With the huge flow of productivity-enhancing technical innovations and technologies it is able to generate, the Fourth Industrial Revolution clearly provides humanity a historic opportunity to liberate all Earth’s inhabitants from hunger, ignorance and disease. This, unfortunately, is not happening. The revelation by Oxfam International that eight men have wealth equivalent to the collective wealth of 3.6 billion people or half of humanity captures the extent of inequality in the world. Instead of easing, inequality is deepening between and among countries, between and among social classes. In the Philippines the bottom one-fourth of the population has remained stuck in the quagmire of poverty since the 1990s, despite the government’s commitment to halve poverty under the old UN Millenium Development Goals for 2000-2015.
The bigger challenge, however, is: Will the Philippines be able to post sustainable growth and create more and better jobs as the Fourth Industrial Revolution continues to churn out new technological products and processes? It is a given that the arrival of any new technological product in the workplace has a “disruptive” impact on existing jobs, which often leads to some form of technology-triggered unemployment. In the past, such unemployment is eventually offset by the growth of new investments and jobs in related industries, such as farm mechanization spurring the growth of agri-processing industry. This time, the problem, per study by Martin Ford, author of The Rise of the Robots (2015), job displacement in some industries can be massive and job losses cannot easily be offset. Which is the reason Ford is pushing for a “basic income guarantee” for all citizens regardless of whether they have jobs or not. This is like making the existing Conditional Cash Transfer (CCT) initiated first by the Arroyo administration universal.
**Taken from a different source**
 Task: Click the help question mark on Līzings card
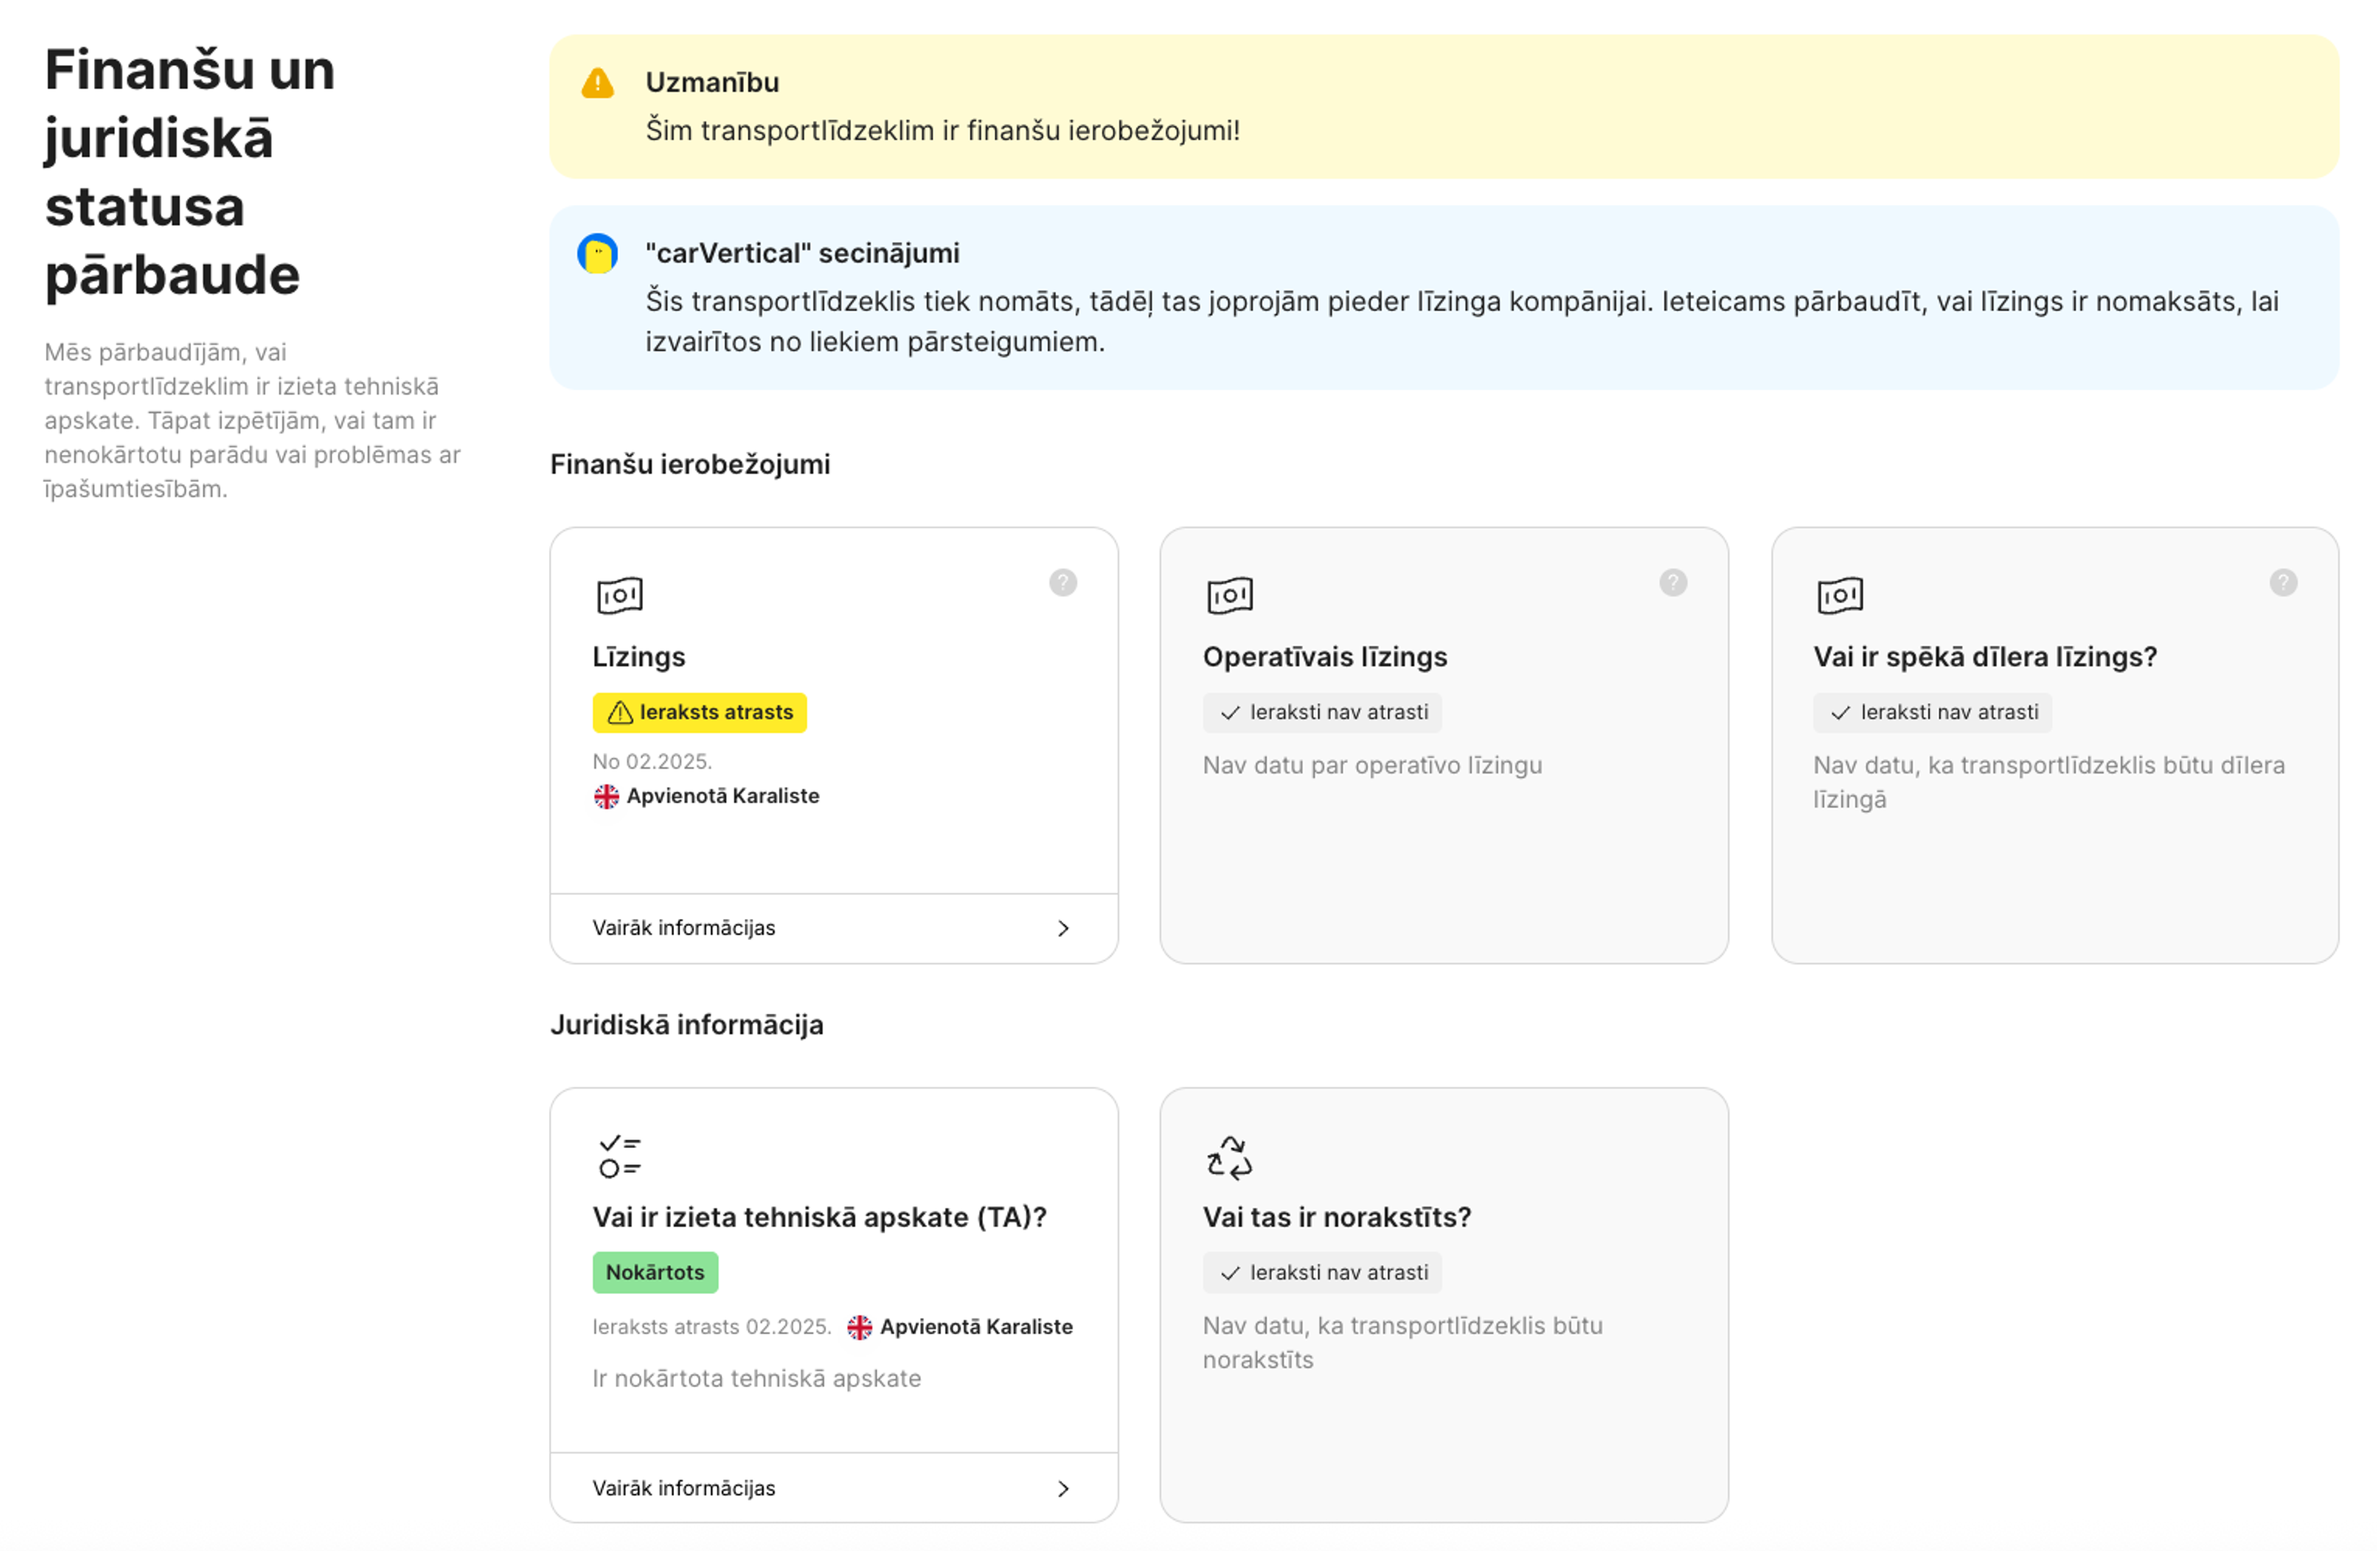pos(1063,582)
These two topics—CCT and basic income guarantee—deserve a separate discussion.
Meantime, the threat of massive job displacement under the ongoing Fourth Industrial Revolution is real, and should be treated seriously by the Philippines. For example, the two biggest industries at home—electronics assembly and call center/BPO services—are vulnerable, jobs-wise, to the advances in automation. On the other hand, the demand for OFW services in various countries may also weaken (apart from the recent impact of the rising tide of anti-immigrant attitudes in developed countries) due to the rise of robots and DIY (do-it-yourself) technological breakthroughs. The hopes of some economists that more jobs can be created if the Philippines focus on certain value chain phases of the multinational GPNs are now being dashed by the efforts of developed countries to bring back low-cost manufacturing in their home turfs.
In short, the world of work under globalization is changing radically under the Fourth Industrial Revolution. Is it not time for the Philippines to reassess, indeed, its overall position globally and at home? Should it not draw up a more balanced program of regional and global integration simultaneous with the scaling up of its domestic agricultural and industrial capacities?